The director of the University Counseling Center abruptly resigned Thursday after facing charges from former employees of incompetent leadership and inappropriate professional behavior.
The resignation was announced in a canned statement from Dean of Students Peter Konwerski that did not address the controversies brought to light by a Nov. 17 Hatchet article. The seven counselors sourced then said a lack of leadership in UCC led to frequent staff turnover, limiting the effectiveness of the center.
University administrators declined to speak specifically about director John Dages’ departure Dec. 30, citing a policy not to discuss personnel.
“People leave for many reasons,” Konwerski said Friday when asked about Dages’ sudden departure, months into a Human Resources intervention to retrain the counseling center’s leadership. Dages did not return a request for comment.
In the past two years, the center has seen an 11-employee exodus, including psychologists and case managers, many of whom said strife with the management fueled their exits from the center. Counselors who have resigned from the UCC in the last year identified Dages as dysfunctional, irate and unprofessional. His threats to fire staff, disorganized administrative behavior, comments about personal lives and rare presence at the center created a toxic work environment. Employees also said Dages is out of touch with students because he does not see clients regularly.
Dages will spend the next month transitioning Mark Levine, senior associate dean of students, into the role of interim director. Levine – who has no clinical background – will have a solely administrative role, the specific responsibilities of which have yet to be determined, Konwerski said.
He said assistant director Barbara Brown, who is in her seventh year at the center, will remain in her current position “to remain as close to the clients as possible.” He declined to comment if the decision to pass over Brown for the directorship was influenced by complaints made by departing counselors about her hands-off leadership and at times harsh treatment of employees.
Concerns resurfaced after a series of exit interviews this fall, prompting human resources to step in with a “performance improvement plan” lasting through the semester. A senior administrator said Brown’s positions as a leader of the center would be reexamined when the plan ends in January. The University declined to comment on how the plan specifically addresses claims that the leadership created a work environment that harmed student health.

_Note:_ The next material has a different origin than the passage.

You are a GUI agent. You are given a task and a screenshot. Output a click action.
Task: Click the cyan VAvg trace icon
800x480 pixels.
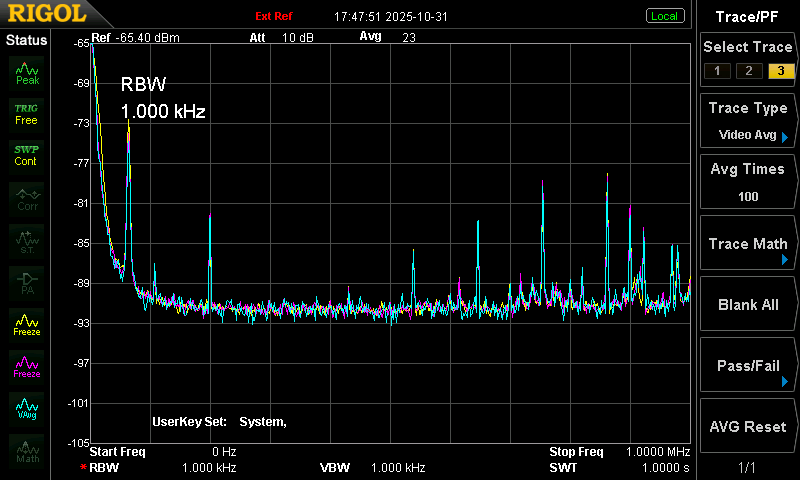tap(27, 409)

A clinician – who left this spring after two years at the center and spoke on the condition of anonymity this week because she still works in the counseling field – expressed relief that Brown was not promoted to director. The former employee described Brown as “chronically unprofessional” and “disinterested and disconnected” in the center’s daily routines.
Konwerski said Levine’s existing relationships in the center will ease his transition to a more direct leadership role. The dean of students said Levine has been acting as the “day-to-day supervisor” since September and has met individually with the center’s four staff psychologists and seven part-time clinical assistants to maintain open lines of communication after four employees left in as many months.
Former members of the counseling center said they believe mismanagement will not completely subside until both leaders have left.
“Barbara needs to leave for there to be a real change,” an employee, who left last spring, said.
Another former employee agreed Dages’ resignation “is a step in the right direction,” but expressed concern about Levine’s leadership because a director not versed in a clinical background could be “really problematic.”
“It’s very easy to just cross the line into ‘it’s a business,’ where you come in, pay, get your services,” the former employee said.
Levine will not have a clinical role. Konwerski said the “counselor on call” program that Dages created would not be affected by the loss of one clinician.
Several former counselors said they met individually with Levine in past years as well and grew frustrated by what they described as a lack of urgency in addressing the complaints.